## EXERCISE TEXT
==================================================

1 or 1.5 lectures, §5.4 in [EP], §7.8 in [BD]

It may happen that a matrix $A$ has some “repeated” eigenvalues. That is, the characteristic equation $\det(A-\lambda I) = 0$ may have repeated roots. As we said before, this is actually unlikely to happen for a random matrix. If we take a small perturbation of $A$ (we change the entries of $A$ slightly), we get a matrix with distinct eigenvalues. As any system we want to solve in practice is an approximation to reality anyway, it is not absolutely indispensable to know how to solve these corner cases. On the other hand, these cases do come up in applications from time to time. Furthermore, if we have distinct but very close eigenvalues, the behavior is similar to that of repeated eigenvalues, and so understanding that case will give us insight into what is going on.

### Subsection3.7.1Geometric multiplicity

Take the diagonal matrix

\begin{equation*} A = \begin{bmatrix} 3 & 0 \\ 0 & 3 \end{bmatrix} . \end{equation*}

$A$ has an eigenvalue 3 of multiplicity 2. We call the multiplicity of the eigenvalue in the characteristic equation the algebraic multiplicity. In this case, there also exist 2 linearly independent eigenvectors, $\left[ \begin{smallmatrix} 1 \\ 0 \end{smallmatrix} \right]$ and $\left[ \begin{smallmatrix} 0 \\ 1 \end{smallmatrix} \right]$ corresponding to the eigenvalue 3. This means that the so-called geometric multiplicity of this eigenvalue is also 2.

In all the theorems where we required a matrix to have $n$ distinct eigenvalues, we only really needed to have $n$ linearly independent eigenvectors. For example, ${\vec{x}\,}' = A\vec{x}$ has the general solution

\begin{equation*} \vec{x} = c_1 \begin{bmatrix} 1 \\ 0 \end{bmatrix} e^{3t} + c_2 \begin{bmatrix} 0 \\ 1 \end{bmatrix} e^{3t} . \end{equation*}

Let us restate the theorem about real eigenvalues. In the following theorem we will repeat eigenvalues according to (algebraic) multiplicity. So for the above matrix $A\text{,}$ we would say that it has eigenvalues 3 and 3.

==================================================

## TASKS TO CARRY OUT
• a. In the passage on repeated eigenvalues, what is the multiplicity of an eigenvalue in the characteristic equation called?
• b. The opening paragraph of the passage on repeated eigenvalues has seven sentences. List the point that each of the last five makes.

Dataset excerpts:

==================================================

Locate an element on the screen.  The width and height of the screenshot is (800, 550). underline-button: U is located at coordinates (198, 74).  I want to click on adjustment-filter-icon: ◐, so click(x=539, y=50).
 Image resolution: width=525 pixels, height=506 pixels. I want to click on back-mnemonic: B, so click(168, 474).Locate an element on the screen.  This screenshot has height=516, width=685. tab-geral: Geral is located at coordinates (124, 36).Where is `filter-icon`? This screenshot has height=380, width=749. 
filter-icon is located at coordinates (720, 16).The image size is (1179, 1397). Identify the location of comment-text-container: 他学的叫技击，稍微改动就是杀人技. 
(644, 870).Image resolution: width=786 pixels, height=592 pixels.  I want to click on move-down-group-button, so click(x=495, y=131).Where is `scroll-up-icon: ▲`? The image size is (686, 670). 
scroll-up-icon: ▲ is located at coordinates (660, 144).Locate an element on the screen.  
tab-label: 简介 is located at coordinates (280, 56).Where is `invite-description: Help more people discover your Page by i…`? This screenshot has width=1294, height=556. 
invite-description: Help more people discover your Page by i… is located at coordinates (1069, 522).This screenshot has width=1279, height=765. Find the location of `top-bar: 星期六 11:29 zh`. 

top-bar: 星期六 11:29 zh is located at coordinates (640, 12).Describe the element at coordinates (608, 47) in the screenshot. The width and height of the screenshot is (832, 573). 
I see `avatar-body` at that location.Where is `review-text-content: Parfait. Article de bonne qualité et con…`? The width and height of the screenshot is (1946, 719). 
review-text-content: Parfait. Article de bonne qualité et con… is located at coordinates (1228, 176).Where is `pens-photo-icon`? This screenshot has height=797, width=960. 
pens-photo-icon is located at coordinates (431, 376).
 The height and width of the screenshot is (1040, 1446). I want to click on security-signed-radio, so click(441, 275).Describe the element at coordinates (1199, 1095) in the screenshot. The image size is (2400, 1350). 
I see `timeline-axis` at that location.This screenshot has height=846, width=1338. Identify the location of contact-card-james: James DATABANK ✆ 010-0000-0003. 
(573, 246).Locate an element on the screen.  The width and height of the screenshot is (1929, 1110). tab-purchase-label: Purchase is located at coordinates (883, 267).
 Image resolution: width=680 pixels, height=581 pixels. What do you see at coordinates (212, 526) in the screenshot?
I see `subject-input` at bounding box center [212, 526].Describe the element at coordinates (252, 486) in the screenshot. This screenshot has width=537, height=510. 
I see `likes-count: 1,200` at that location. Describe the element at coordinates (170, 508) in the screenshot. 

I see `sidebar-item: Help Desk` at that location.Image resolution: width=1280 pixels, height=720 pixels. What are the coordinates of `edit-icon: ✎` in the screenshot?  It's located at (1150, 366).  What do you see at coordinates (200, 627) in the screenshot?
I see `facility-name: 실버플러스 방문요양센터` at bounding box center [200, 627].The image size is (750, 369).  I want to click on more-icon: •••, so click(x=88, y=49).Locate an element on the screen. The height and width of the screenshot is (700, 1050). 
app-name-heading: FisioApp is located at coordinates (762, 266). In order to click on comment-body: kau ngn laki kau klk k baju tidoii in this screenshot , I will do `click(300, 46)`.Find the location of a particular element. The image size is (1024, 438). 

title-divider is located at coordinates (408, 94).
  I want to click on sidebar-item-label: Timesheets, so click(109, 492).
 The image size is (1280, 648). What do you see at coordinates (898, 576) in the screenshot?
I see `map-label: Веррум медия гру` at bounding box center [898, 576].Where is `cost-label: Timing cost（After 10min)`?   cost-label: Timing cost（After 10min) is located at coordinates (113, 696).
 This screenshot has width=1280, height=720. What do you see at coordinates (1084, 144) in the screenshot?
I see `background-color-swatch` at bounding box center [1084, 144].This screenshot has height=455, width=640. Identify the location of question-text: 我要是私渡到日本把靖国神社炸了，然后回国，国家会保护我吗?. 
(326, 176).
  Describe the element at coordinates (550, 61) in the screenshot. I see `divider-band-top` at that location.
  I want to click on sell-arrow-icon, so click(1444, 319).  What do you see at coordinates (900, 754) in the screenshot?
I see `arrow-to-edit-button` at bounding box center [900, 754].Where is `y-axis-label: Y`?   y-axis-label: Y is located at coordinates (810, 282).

==================================================

## TASK SOLUTIONS
• a. The algebraic multiplicity.

• b.
- Repeated eigenvalues are unlikely to happen for a random matrix.
- A small perturbation of $A$, changing its entries slightly, gives a matrix with distinct eigenvalues.
- Since any system solved in practice is an approximation to reality, it is not absolutely indispensable to know how to solve these corner cases.
- These cases do come up in applications from time to time.
- Distinct but very close eigenvalues behave similarly to repeated ones, so understanding the repeated case gives insight into what is going on.